I saw a TED talk about researchers playing pulsating pink noise while a test subject is in Stage 3 Non-REM / Slow Wave / Deep sleep and observing an increase in Delta wave EEG activity. This seems to indicating that the burst frequency of the pink noise is matching the dominant frequency of the Delta waves. (Skip to 5:00 to hear a sample of the sound)
My question: While a spectral analysis shows a range of brain wave frequencies, and many sources define a range such as "0.5-4 Hz", I'd like to find a more precise dominant frequency of Delta waves.
The video inspired me to write my own small computer program to make my laptop play a similar pulsating pink noise pattern on the table next to my bed last night. I arbitrarily chose 1 Hz as the pulse frequency, and the following pattern:
30 min silent (to give me time to wind down and fall asleep)
60 min sound
33 min silent
54 min sound
40 min silent
45 min sound
49 min silent
37 min sound
57 min silent
30 min sound
30 min silent
So roughly 5x 90-minute sleep cycles with an increasing ratio of silence to noise to mimic the ratio of REM to NREM as the night progresses. I've read that REM is characterized by un-synchronized brain waves and NREM is where you see large amplitude synchronized Delta waves which the sound experiment is trying to help stimulate.

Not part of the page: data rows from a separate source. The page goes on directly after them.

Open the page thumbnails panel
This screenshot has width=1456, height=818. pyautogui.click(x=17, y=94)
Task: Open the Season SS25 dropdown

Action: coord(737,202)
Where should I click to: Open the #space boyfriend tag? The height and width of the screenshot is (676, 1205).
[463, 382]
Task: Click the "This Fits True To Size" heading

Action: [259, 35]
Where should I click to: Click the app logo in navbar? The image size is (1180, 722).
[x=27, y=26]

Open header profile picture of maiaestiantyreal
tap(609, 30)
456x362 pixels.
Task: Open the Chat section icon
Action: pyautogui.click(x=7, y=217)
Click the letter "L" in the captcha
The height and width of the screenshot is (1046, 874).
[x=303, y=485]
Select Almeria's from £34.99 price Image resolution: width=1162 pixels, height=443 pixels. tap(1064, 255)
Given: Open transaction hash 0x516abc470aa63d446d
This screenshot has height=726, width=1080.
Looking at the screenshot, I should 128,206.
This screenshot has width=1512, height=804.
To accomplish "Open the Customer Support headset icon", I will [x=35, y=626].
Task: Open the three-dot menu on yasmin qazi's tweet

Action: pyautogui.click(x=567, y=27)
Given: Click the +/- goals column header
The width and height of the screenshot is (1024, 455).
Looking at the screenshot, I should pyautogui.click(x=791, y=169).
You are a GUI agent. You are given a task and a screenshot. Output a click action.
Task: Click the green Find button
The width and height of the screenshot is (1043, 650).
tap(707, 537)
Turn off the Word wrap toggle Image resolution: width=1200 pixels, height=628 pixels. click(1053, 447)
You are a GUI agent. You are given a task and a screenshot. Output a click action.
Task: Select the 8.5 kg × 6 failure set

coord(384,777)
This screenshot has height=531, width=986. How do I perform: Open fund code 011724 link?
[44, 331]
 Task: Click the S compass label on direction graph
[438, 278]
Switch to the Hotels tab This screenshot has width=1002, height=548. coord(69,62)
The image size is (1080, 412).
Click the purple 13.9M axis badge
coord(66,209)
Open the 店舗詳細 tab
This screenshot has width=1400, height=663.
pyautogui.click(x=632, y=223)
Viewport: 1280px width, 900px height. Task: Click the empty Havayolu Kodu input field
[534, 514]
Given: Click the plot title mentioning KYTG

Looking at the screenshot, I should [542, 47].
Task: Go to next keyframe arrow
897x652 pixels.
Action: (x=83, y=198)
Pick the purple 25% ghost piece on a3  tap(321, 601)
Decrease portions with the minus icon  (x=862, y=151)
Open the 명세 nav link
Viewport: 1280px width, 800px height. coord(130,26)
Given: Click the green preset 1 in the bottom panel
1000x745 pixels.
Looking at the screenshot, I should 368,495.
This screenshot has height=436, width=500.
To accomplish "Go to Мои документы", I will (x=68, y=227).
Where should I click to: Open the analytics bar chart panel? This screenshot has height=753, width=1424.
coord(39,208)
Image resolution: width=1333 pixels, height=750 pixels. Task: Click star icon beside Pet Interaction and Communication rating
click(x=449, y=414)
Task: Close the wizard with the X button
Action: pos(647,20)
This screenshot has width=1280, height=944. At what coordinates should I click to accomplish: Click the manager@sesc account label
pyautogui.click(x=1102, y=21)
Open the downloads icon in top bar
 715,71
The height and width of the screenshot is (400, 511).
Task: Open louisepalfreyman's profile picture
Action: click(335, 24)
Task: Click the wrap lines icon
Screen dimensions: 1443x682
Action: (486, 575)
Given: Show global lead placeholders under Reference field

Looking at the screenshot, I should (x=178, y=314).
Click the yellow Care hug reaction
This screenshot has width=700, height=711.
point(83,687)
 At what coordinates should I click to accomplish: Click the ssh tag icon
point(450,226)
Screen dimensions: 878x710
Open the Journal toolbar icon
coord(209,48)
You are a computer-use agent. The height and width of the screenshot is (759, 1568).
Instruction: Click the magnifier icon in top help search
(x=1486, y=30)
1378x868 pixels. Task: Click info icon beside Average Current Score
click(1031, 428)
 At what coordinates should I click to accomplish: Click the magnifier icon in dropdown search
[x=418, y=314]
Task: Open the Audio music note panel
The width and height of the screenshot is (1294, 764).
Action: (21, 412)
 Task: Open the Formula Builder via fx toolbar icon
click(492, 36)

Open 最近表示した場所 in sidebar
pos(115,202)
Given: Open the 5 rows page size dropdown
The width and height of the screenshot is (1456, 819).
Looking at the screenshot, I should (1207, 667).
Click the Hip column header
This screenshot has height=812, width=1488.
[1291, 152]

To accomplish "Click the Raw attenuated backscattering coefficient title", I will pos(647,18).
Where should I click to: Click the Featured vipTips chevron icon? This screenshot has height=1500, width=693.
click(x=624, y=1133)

Tonight I will wear my FitBit bracelet with heart rate and sleep stage tracking to see if the readings match the sound schedule.
Bonus Questions:
- How credible is the hypothesis that playing sounds can affect the quality of sleep?
- Would a different sound than pulsating pink noise work better?
- Does the phase matter?
- Also, I couldn't help but notice that Deep NREM sleep seems to be the only time you see a single large amplitude frequency dominate on EEG and it's suspiciously close to the average Resting Heart Rate of 60 bpm...are Delta waves and heart rate related?